Strong coupling of virtual negative states in the Kapitza-Dirac effect

TL;DR

This paper demonstrates that negative states significantly influence the quantum diffraction process in the two-photon Kapitza-Dirac effect, linking relativistic quantum theory with observable phenomena.

Contribution

It reveals the dominant role of negative states in the Kapitza-Dirac effect through combined analytical and numerical analysis, extending understanding of relativistic quantum interactions.

Findings

Negative states significantly contribute to diffraction amplitude.

Negative state coupling remains dominant at low laser field amplitudes.

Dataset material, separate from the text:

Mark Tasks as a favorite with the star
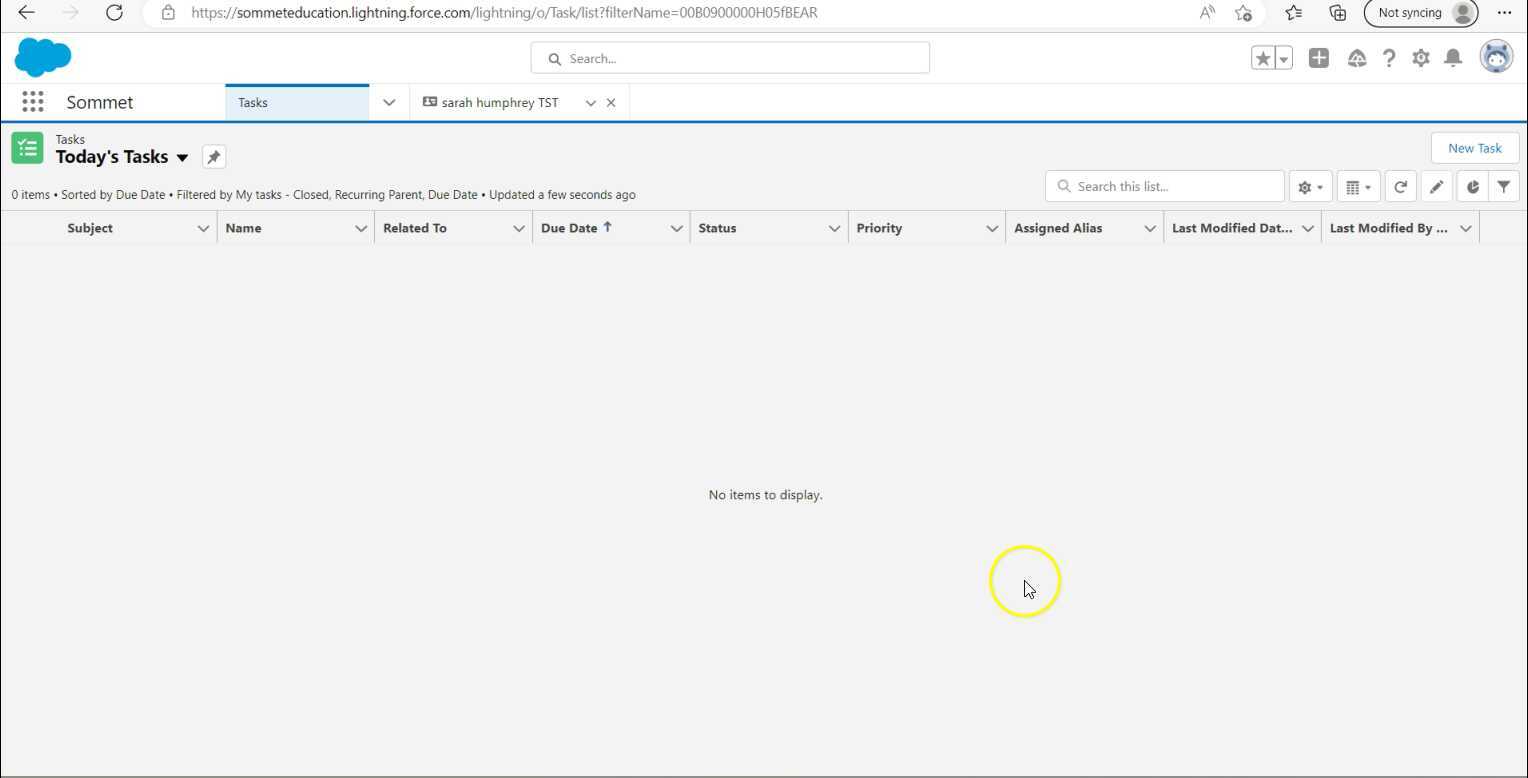This screenshot has width=1528, height=778. tap(1262, 58)
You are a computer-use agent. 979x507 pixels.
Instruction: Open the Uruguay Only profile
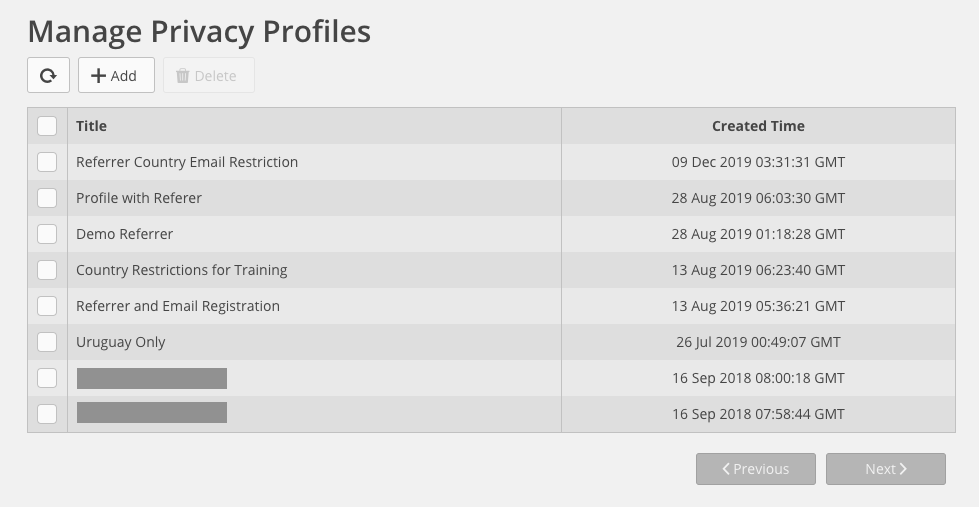[121, 342]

Virtual electron-positron pairs are related to negative state interactions.

Abstract

Negative states are an intrinsic property of relativistic quantum theory and related to anti-particles in the context of the Dirac sea concept. We show that negative states can dominantly contribute to the diffraction amplitude in the quantum dynamics of the two-photon Kapitza-Dirac effect. We draw our conclusion by investigating solutions from time-dependent perturbation theory, where the perturbative solutions are in match with numeric solutions of the relativistic quantum system and also with the numeric and analytic solutions from the relativistic equations of motion of a classical point-like electron in an external standing wave light field. While our numeric solutions assume a strong laser field, the analytic solutions indicate that negative state coupling remains dominant for arbitrary low field amplitudes, where in the single-photon case (Compton scattering) negative state coupling can be mathematically associated with the interaction of a virtual electron-positron pair in the context of a quantized theory in old-fashioned perturbation theory.